Lines from the one containing "At what coordinates should I click to accomplish: Open" through the final line of the records below are needed, copied exactly, with no pictures.

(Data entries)
#####
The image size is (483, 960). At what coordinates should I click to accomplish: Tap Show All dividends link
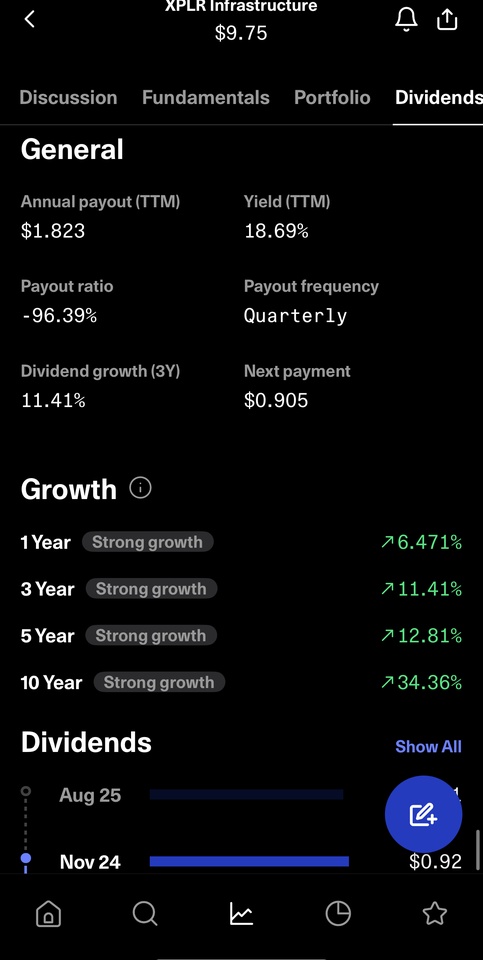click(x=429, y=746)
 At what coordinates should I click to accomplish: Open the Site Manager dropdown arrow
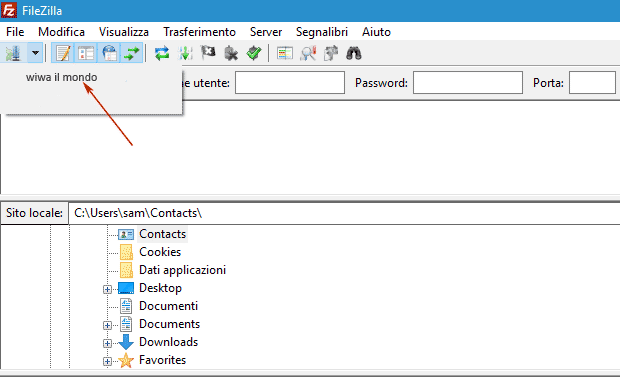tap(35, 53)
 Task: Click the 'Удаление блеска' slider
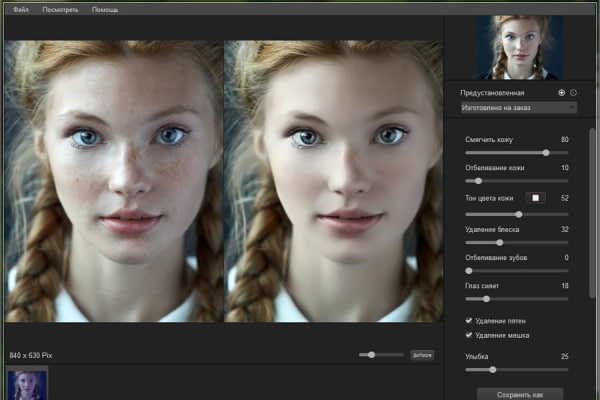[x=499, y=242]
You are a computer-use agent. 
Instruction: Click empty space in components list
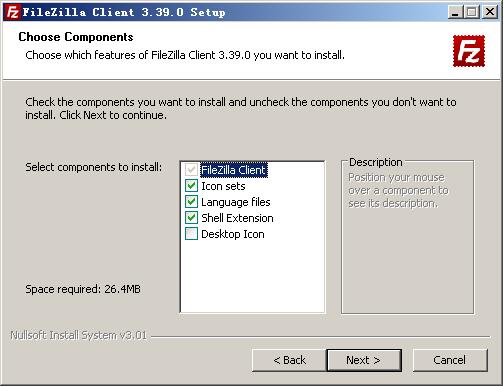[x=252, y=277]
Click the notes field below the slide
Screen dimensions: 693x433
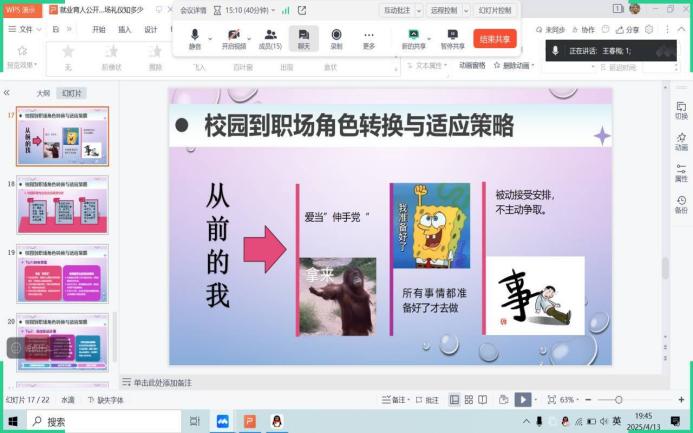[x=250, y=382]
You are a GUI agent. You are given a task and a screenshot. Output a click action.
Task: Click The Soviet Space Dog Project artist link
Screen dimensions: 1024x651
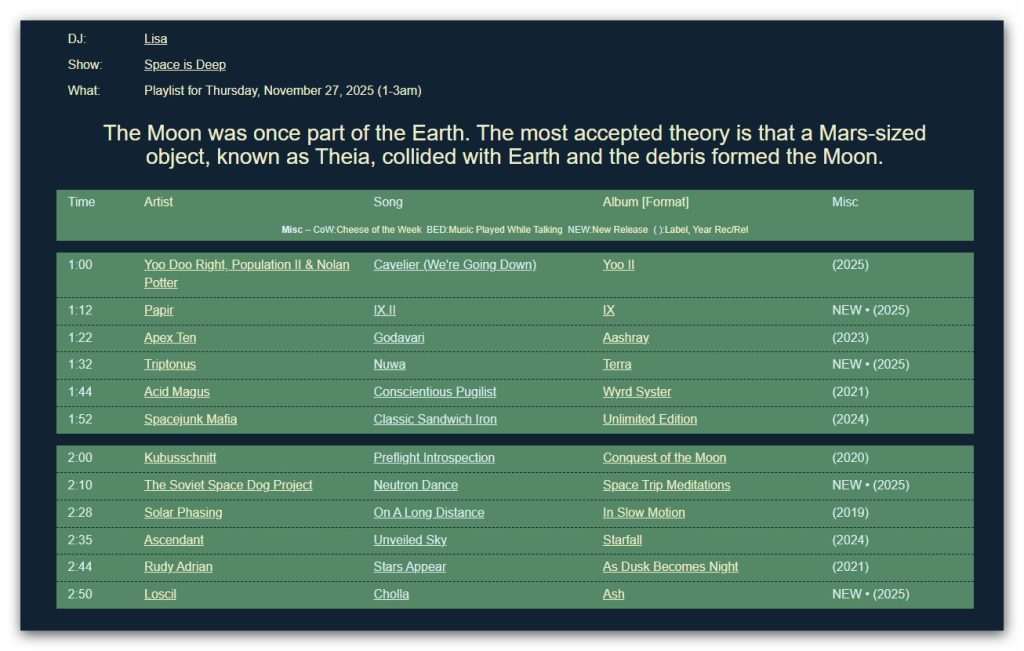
#####
→ RESULT FOR THIS TASK
 At what coordinates should I click to accomplish: Open the Site Manager dropdown arrow
tap(35, 53)
 Task: Click the 'Удаление блеска' slider
[x=499, y=242]
You are a computer-use agent. 
Instruction: Click empty space in components list
[x=252, y=277]
Click the notes field below the slide
Screen dimensions: 693x433
[x=250, y=382]
You are a GUI agent. You are given a task and a screenshot. Output a click action.
Task: Click The Soviet Space Dog Project artist link
Screen dimensions: 1024x651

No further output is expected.